This study is being done to investigate the impact of changing immunosuppressive medications from tacrolimus (Prograf®) to belatacept (Nulojix®) between three (3) and six (6) months after kidney transplantation. The immune system is the body's defense against infection and other disease. After transplantation, the body sees the new organ as "foreign" and tries to destroy or "reject" it. Immunosuppressive medications help to prevent the immune system from attacking the transplanted organ. The primary purpose of this research study is to evaluate the effects of three (3) different immunosuppressive treatments on rejection in post-transplant kidney recipients. This study will test whether switching from tacrolimus to belatacept will improve long-term kidney function.

Three of the immunosuppressants used in this study- mycophenolic acid (MPA), mycophenolate mofetil (MMF) and tacrolimus- are medications approved by the United States Food and Drug Administration (FDA) to be used after transplant. All of these medications have been routinely used in kidney recipients here at Northwestern University.

Belatacept (the "study drug") has been approved by the FDA for use at the time of transplant. However, the use of belatacept in this study is considered investigational as it has not been FDA approved for use beginning at 3 months after transplant.

This study will involve 51 adult kidney transplant recipients at Northwestern.


Condition or disease Intervention/treatment Phase
Transplant; Failure, Kidney EBV Drug: belatacept Drug: Tacrolimus Drug: MPA Phase 4

Detailed Description:

Immunosuppressive therapy with the calcineurin inhibitors (CNI) cyclosporine (CsA) and Tacrolimus (Tac), have radically changed the field of organ transplantation. Ironically, although extensively and effectively used for kidney transplantation and other solid organ transplants, CsA and Tac cause important adverse renal side effects: acute and chronic renal dysfunction, hemolytic-uremic syndrome, hypertension, electrolyte disturbances and tubular acidosis. Chronic nephrotoxicity from CNI has been implicated as a principal cause of post-transplant renal dysfunction and it is characterized by an irreversible and progressive tubular atrophy, interstitial fibrosis, and focal hyalinosis of small renal arteries and arterioles. Attempts to minimize CNIs and their known toxicities have been marginally successful due to unacceptable rates of acute rejection and drug toxicity. Patients are converted to alternative immunosuppressive therapy related to CNI side effects including neurotoxicity, nephrotoxicity, cardiovascular (HTN, hyperlipidemia), metabolic (NODAT), and cosmetic side effects. Furthermore, this class of medications is associated also, by blocking Interleukin 2 (IL2) production, with negative impact on regulatory T cells (Tregs) generation (an important subpopulation of T helper cells that has been associated with positive immunomodulation and donor specific hypo-responsiveness).

Until the approval of Belatacept for adult EBV+ renal transplant recipients, there have been limited alternative immunosuppressive agents available to mitigate drug induced renal impairment.

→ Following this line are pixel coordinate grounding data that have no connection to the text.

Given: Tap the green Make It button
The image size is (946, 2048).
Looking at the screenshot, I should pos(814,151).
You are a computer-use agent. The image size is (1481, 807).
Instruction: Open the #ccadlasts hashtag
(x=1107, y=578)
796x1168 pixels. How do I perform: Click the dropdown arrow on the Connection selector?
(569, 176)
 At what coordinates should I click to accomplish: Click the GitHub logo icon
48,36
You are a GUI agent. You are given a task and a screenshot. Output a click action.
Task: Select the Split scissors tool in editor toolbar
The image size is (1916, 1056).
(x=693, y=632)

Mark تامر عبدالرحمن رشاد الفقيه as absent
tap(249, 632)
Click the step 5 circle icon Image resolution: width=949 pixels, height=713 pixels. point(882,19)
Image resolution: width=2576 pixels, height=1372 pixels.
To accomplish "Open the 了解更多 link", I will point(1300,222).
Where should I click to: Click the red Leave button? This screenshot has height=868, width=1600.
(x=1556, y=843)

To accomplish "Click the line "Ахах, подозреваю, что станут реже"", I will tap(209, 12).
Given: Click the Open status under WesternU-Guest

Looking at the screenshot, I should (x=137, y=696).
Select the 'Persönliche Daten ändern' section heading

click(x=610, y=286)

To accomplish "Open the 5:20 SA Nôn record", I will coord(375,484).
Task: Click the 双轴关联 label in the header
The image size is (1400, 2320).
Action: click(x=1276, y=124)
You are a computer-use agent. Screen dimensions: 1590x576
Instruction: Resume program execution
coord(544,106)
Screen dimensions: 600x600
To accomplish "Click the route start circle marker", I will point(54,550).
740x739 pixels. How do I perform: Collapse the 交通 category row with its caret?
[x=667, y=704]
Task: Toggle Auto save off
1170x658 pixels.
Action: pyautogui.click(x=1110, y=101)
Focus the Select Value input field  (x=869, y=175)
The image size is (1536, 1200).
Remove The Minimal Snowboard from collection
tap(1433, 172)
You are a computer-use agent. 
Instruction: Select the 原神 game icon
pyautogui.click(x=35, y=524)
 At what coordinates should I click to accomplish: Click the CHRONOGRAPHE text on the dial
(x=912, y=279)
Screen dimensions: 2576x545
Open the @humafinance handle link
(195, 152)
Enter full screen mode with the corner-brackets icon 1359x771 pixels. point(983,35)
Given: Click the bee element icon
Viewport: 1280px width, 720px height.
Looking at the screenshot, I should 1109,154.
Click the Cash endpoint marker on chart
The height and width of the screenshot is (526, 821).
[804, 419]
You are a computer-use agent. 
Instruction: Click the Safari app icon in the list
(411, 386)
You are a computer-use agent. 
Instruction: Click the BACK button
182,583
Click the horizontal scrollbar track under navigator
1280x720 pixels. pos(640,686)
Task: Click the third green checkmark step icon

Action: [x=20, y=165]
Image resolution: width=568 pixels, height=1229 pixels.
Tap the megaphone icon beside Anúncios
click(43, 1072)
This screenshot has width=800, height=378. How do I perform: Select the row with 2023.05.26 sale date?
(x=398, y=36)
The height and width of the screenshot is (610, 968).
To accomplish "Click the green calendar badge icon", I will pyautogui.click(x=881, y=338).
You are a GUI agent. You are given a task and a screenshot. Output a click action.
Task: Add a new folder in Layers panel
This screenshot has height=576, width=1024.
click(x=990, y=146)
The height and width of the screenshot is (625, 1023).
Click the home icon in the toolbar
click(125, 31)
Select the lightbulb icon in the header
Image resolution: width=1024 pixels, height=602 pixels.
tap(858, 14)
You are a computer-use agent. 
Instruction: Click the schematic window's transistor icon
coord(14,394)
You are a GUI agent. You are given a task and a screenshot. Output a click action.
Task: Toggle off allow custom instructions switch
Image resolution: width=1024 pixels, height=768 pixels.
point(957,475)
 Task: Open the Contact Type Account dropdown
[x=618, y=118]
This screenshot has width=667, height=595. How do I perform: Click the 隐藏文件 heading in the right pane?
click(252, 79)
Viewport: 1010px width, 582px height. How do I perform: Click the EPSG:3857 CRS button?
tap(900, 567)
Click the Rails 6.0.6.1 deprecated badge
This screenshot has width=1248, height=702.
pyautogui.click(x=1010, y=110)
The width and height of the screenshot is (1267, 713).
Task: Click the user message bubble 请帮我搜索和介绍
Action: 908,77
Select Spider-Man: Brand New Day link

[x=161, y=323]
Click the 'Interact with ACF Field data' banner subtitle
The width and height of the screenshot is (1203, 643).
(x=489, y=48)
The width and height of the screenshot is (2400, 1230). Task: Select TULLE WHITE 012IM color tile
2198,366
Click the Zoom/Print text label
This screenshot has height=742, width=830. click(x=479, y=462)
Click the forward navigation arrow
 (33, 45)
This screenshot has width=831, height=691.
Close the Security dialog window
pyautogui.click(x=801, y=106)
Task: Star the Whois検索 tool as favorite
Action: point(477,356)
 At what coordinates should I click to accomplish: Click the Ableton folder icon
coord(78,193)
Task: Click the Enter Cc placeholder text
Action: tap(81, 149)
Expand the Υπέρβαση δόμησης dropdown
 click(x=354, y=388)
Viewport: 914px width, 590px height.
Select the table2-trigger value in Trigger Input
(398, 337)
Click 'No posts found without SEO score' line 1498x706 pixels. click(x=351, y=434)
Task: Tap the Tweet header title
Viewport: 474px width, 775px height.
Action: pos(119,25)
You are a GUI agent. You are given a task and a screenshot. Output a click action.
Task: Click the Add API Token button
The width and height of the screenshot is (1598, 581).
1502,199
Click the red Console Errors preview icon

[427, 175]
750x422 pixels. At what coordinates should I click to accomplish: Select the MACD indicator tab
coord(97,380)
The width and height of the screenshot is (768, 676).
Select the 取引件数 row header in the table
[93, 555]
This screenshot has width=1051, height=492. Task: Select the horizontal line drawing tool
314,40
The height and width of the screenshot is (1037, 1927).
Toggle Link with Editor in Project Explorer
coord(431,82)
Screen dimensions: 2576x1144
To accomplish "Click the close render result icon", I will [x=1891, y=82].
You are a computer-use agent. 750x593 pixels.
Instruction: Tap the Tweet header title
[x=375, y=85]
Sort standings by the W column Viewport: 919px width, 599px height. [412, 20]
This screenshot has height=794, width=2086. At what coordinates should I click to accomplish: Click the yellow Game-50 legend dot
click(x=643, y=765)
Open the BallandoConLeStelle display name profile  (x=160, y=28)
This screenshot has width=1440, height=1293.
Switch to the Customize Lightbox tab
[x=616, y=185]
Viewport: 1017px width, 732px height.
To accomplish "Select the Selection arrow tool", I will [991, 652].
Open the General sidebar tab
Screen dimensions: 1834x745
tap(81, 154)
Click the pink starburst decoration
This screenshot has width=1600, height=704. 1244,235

The phase III drug trials of Belatacept in combination with MMF and corticosteroids have resulted in significant and sustained improvement in glomerular filtration rate (GFR) at one year through three years post transplant. The overall safety of belatacept compared to cyclosporine in de novo transplant recipients was similar. However, there was an increased rate and severity of early acute rejection and post-transplant lymphoproliferative disorder (PTLD) of the central nervous system in patients treated with belatacept.

In a phase II switch study conducted by Bristol Myers Squibb (BMS), the incidence of acute rejection at 24 months post conversion was similar in patients remaining on CNI (4%) compared to those converted to belatacept (7%). There were no reported cases of post-transplant lymphoproliferative disorder (PTLD) in this patient population as of two years post randomization. However, one belatacept patient from Mexico developed tuberculosis and there were more non-serious fungal infections in the belatacept treated patients.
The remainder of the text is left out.